L'attaque se poursuit dans les rues de Paris où trois tireurs, dont le chef du commando Abdelhamid Abaaoud, mitraillent les clients de quatre restaurants. Leurs balles tuent 39 personnes.
Elle s'achève dans un bain de sang dans la salle du Bataclan, où trois autres jihadistes massacrent méthodiquement à la kalachnikov 90 spectateurs d'un concert de rock, avant d'être abattus par la police ou de se faire exploser.
La France est saisie d'effroi. Son président François Hollande ordonne la fermeture des frontières et décrète l'état d'urgence, une première depuis la Guerre d'Algérie plus d'un demi-siècle plus tôt.
Comment et pourquoi ?
Le commando ne sera neutralisé qu'avec la mort d'Abdelhamid Abaaoud, quatre jours après, lors d'un assaut du Raid sur la planque de Saint-Denis où il s'était retranché. Seul Salah Abdeslam parvient à passer entre les mailles du filet et à rejoindre la Belgique, où il sera arrêté quatre mois plus tard.

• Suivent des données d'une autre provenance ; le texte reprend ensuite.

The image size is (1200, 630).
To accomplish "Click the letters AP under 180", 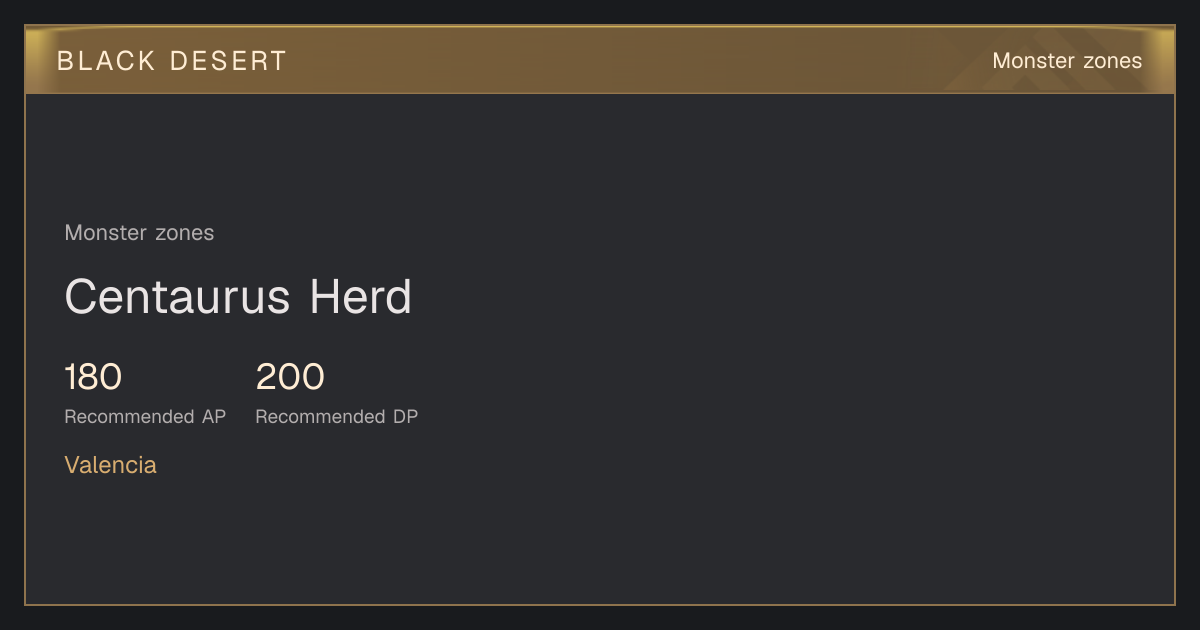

Devant la cour et les victimes, les enquêteurs raconteront l'identification du commando du groupe Etat islamique (EI), parti de Syrie pour rejoindre l'Europe par la route des migrants.
Ils détailleront les autres opérations de cette cellule franco-belge pilotée depuis la "capitale" du califat, sa traque, et tenteront d'apporter des réponses à LA question du procès: comment ce groupe jihadiste parfaitement identifié a-t-il pu échapper aux services de police et frapper l'Europe en plein cœur ?
Obstinément muet depuis son arrestation, le "rescapé" Salah Abdeslam, ne semble pas disposé à éclairer les juges. Ni sur son rôle dans l'opération ni sur les motivations du commando.
Les éventuelles explications des autres membres de la cellule jihadiste attendus dans le box, comme le fameux "homme au chapeau" des attentats de Bruxelles en 2016, Mohamed Abrini, restent tout aussi improbables.
Présenté comme historique, ce procès s'annonce difficile pour nombre de victimes. Elles en espèrent la justice, des vérités et, peut-être, la fin de leurs cauchemars.
"Il faut que j'y aille. Je vais sûrement souffrir mais c'est une étape", anticipe Cristina Garrido, une Espagnole de 60 ans qui a perdu son fils Juan Alberto au Bataclan. "Ce que je veux, c'est que (les accusés) entendent la douleur qu'ils ont laissée", ajoute-t-elle, à Madrid. "Ce qu'ils ont fait n'a servi à rien, absolument rien (...) Ça n'a servi qu’à détruire des familles".